Objectives: This study was designed to investigate the impact of percutaneous coronary interventions (PCIs) in degenerated saphenous vein grafts (SVGs) without distal embolic protection.
Background: Distal embolic protection devices have been shown to reduce the incidence of no reflow/slow flow during PCI of de novo lesions in degenerated SVGs.
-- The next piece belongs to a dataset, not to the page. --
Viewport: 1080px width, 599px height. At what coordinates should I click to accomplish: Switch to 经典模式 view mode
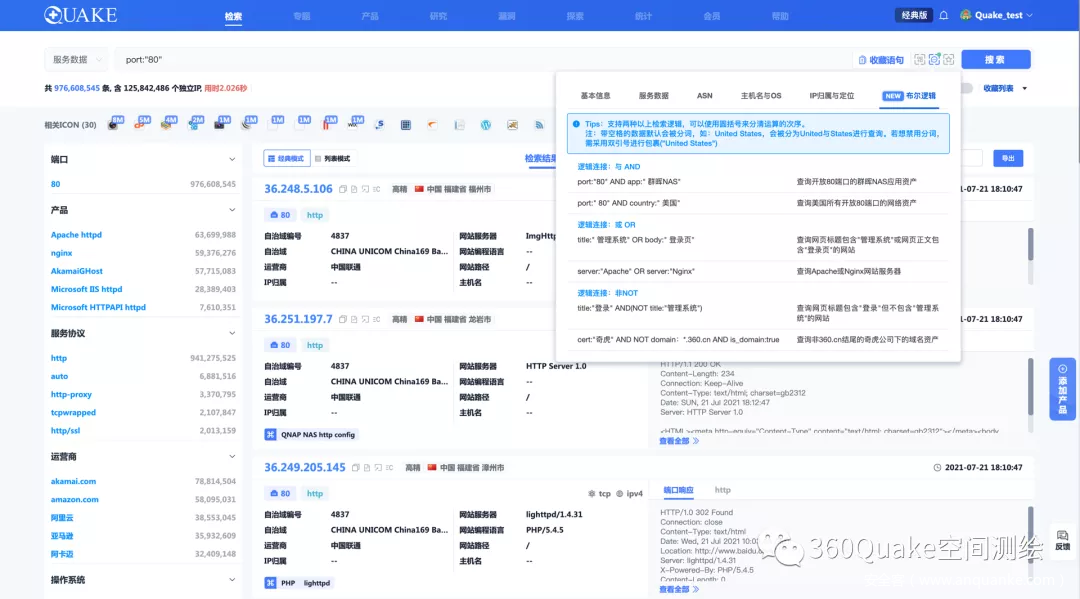pos(285,158)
It is unclear whether PCI of in-stent restenosis (ISR) lesions in degenerated SVGs is associated with no reflow/slow flow and whether distal embolic protection is beneficial in these cases as well.
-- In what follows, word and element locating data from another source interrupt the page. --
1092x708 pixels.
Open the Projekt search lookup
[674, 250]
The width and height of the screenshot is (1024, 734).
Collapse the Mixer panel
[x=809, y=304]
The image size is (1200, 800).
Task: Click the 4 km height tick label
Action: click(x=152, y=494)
Methods: We studied 54 consecutive patients with treated ISR lesions in degenerated SVGs who underwent PCI without distal embolic protection in a single center. Procedural and in-hospital outcomes were examined. The average age was 71 +/- 8 years; 32% of the patients had diabetes. The mean lesion length was 13 +/- 6 mm and the procedural success rate was 98% (53/54). Cutting balloon angioplasty was used in 46% (25/54) of cases, and a new stent was inserted in 46% (25/54) of patients. Gamma brachytherapy was performed in 19% (10/54) of patients. During the procedure there were no episodes of no reflow/slow flow, and there were no patients with in-hospital Q-wave or non-Q-wave myocardial infarction. There was one in-hospital noncardiac death.
Conclusions: In this consecutive series of patients with ISR of degenerated SVGs undergoing PCI without distal protection, there were no episodes of slow flow/no reflow and no procedure-related myocardial infarctions. It appears that distal embolic protection may not be necessary during PCI of ISR lesions in degenerated SVGs.